== THE TASK ==
Reproduce the listing below without any change.

== INFORMATION SHOWN ==

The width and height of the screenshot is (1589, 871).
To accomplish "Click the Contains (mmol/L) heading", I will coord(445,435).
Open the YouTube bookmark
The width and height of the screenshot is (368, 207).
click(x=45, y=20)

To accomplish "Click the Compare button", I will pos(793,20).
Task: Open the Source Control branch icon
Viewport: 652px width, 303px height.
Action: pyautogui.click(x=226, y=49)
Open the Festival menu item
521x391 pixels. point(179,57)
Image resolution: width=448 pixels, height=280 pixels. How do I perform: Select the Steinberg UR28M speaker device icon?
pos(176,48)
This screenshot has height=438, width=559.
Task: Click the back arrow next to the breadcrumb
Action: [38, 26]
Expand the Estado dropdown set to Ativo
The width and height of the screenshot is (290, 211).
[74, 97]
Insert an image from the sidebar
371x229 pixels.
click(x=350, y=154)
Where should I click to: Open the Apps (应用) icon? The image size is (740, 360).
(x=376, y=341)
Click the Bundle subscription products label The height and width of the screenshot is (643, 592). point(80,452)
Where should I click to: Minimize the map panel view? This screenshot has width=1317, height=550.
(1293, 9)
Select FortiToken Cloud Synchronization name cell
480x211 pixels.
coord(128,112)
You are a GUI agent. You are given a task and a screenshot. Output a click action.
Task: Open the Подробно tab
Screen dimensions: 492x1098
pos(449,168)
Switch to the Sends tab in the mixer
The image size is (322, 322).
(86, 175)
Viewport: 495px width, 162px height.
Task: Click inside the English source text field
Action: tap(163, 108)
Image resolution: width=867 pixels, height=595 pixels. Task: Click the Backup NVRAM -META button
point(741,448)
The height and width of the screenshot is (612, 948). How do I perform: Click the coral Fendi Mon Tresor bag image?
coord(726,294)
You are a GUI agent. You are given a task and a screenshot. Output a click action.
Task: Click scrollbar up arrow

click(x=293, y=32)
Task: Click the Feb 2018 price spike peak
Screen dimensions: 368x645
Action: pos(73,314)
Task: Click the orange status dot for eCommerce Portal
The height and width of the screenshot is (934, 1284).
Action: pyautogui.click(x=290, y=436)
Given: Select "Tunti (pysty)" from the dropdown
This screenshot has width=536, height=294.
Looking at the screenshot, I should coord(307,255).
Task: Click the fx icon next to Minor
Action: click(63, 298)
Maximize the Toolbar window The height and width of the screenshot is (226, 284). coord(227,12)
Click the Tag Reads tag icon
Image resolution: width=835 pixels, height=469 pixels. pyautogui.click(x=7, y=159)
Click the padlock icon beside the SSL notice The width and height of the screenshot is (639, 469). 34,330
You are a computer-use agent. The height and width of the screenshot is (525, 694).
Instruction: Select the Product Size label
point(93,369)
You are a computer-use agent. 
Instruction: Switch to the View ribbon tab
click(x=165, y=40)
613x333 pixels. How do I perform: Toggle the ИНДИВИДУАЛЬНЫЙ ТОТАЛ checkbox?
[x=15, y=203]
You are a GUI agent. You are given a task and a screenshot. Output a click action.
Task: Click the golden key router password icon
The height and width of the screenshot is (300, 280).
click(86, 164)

== RESULT FOR THIS TASK ==
The width and height of the screenshot is (1589, 871).
To accomplish "Click the Contains (mmol/L) heading", I will coord(445,435).
Open the YouTube bookmark
The width and height of the screenshot is (368, 207).
click(x=45, y=20)

To accomplish "Click the Compare button", I will pos(793,20).
Task: Open the Source Control branch icon
Viewport: 652px width, 303px height.
Action: pyautogui.click(x=226, y=49)
Open the Festival menu item
521x391 pixels. point(179,57)
Image resolution: width=448 pixels, height=280 pixels. How do I perform: Select the Steinberg UR28M speaker device icon?
pos(176,48)
This screenshot has height=438, width=559.
Task: Click the back arrow next to the breadcrumb
Action: [38, 26]
Expand the Estado dropdown set to Ativo
The width and height of the screenshot is (290, 211).
[74, 97]
Insert an image from the sidebar
371x229 pixels.
click(x=350, y=154)
Where should I click to: Open the Apps (应用) icon? The image size is (740, 360).
(x=376, y=341)
Click the Bundle subscription products label The height and width of the screenshot is (643, 592). point(80,452)
Where should I click to: Minimize the map panel view? This screenshot has width=1317, height=550.
(1293, 9)
Select FortiToken Cloud Synchronization name cell
480x211 pixels.
coord(128,112)
You are a GUI agent. You are given a task and a screenshot. Output a click action.
Task: Open the Подробно tab
Screen dimensions: 492x1098
pos(449,168)
Switch to the Sends tab in the mixer
The image size is (322, 322).
(86, 175)
Viewport: 495px width, 162px height.
Task: Click inside the English source text field
Action: tap(163, 108)
Image resolution: width=867 pixels, height=595 pixels. Task: Click the Backup NVRAM -META button
point(741,448)
The height and width of the screenshot is (612, 948). How do I perform: Click the coral Fendi Mon Tresor bag image?
coord(726,294)
You are a GUI agent. You are given a task and a screenshot. Output a click action.
Task: Click scrollbar up arrow

click(x=293, y=32)
Task: Click the Feb 2018 price spike peak
Screen dimensions: 368x645
Action: pos(73,314)
Task: Click the orange status dot for eCommerce Portal
The height and width of the screenshot is (934, 1284).
Action: pyautogui.click(x=290, y=436)
Given: Select "Tunti (pysty)" from the dropdown
This screenshot has width=536, height=294.
Looking at the screenshot, I should coord(307,255).
Task: Click the fx icon next to Minor
Action: click(63, 298)
Maximize the Toolbar window The height and width of the screenshot is (226, 284). coord(227,12)
Click the Tag Reads tag icon
Image resolution: width=835 pixels, height=469 pixels. pyautogui.click(x=7, y=159)
Click the padlock icon beside the SSL notice The width and height of the screenshot is (639, 469). 34,330
You are a computer-use agent. The height and width of the screenshot is (525, 694).
Instruction: Select the Product Size label
point(93,369)
You are a computer-use agent. 
Instruction: Switch to the View ribbon tab
click(x=165, y=40)
613x333 pixels. How do I perform: Toggle the ИНДИВИДУАЛЬНЫЙ ТОТАЛ checkbox?
[x=15, y=203]
You are a GUI agent. You are given a task and a screenshot. Output a click action.
Task: Click the golden key router password icon
The height and width of the screenshot is (300, 280).
click(86, 164)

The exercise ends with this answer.